Diabetes Drug Appears to Work for Weight Management, Reversing Prediabetes
Source Newsroom: Endocrine Society
Newswise — CHICAGO, IL—Nondiabetic obese and overweight people lose more weight, are more likely to reverse prediabetes and are slower to develop type 2 diabetes when they take the diabetes drug liraglutide in addition to dieting and exercising, a new study finds. The results of the multicenter study were presented Saturday at the joint meeting of the International Society of Endocrinology and the Endocrine Society: ICE/ENDO 2014 in Chicago.

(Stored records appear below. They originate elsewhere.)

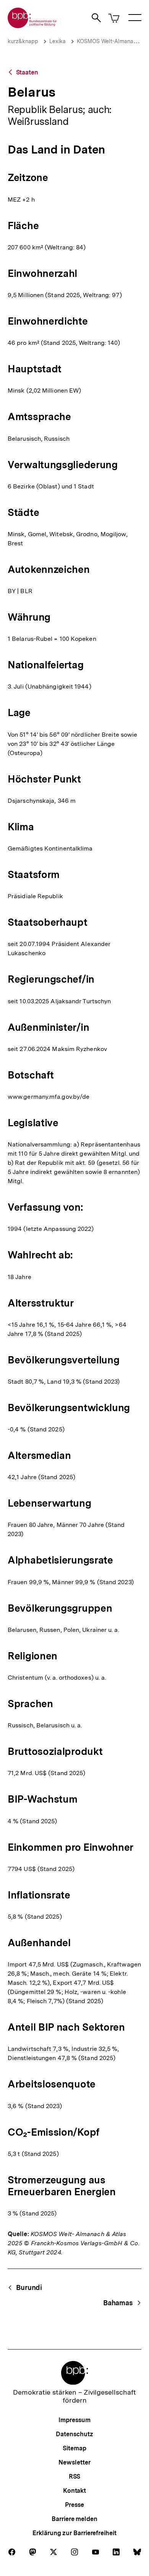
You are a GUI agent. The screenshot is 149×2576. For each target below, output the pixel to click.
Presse (74, 2504)
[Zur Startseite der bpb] (32, 26)
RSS (75, 2476)
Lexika (57, 41)
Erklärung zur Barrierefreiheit (74, 2533)
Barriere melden (74, 2519)
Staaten (27, 72)
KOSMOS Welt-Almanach (108, 41)
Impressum (74, 2420)
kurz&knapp (23, 41)
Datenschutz (74, 2434)
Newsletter (74, 2462)
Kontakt (74, 2490)
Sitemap (74, 2448)
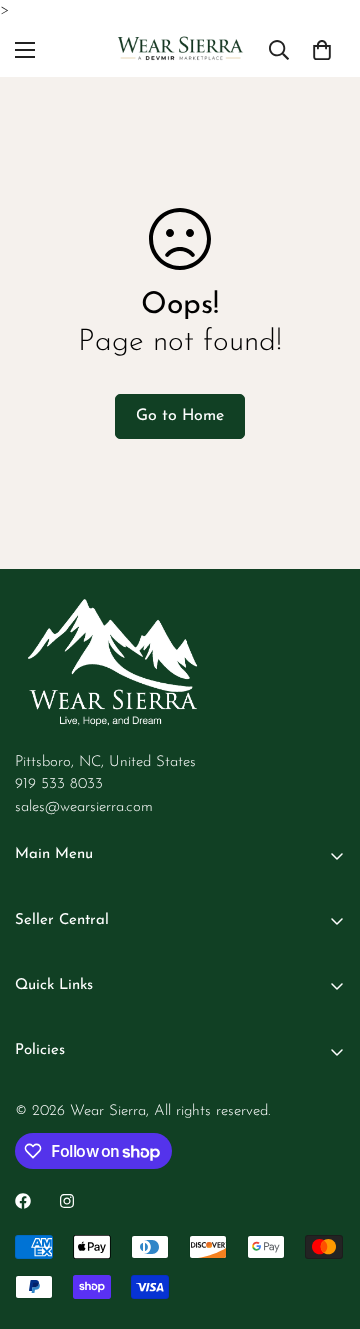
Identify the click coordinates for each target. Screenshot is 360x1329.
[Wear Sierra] (180, 50)
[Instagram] (67, 1201)
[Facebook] (23, 1201)
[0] (322, 49)
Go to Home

Study subjects who received a 3-milligram (3-mg) dose of liraglutide lost an average of 8 percent of their body weight (18.7 pounds), compared with just 2.6 percent (6.2 pounds) for subjects receiving a placebo, or “dummy” drug, the investigators reported.
“An 8 percent weight loss is as good as with any weight loss drug on the market,” said F. Xavier Pi-Sunyer, MD, MPH, the study’s principal investigator and an endocrinologist at St. Luke’s-Roosevelt Hospital Center in New York City.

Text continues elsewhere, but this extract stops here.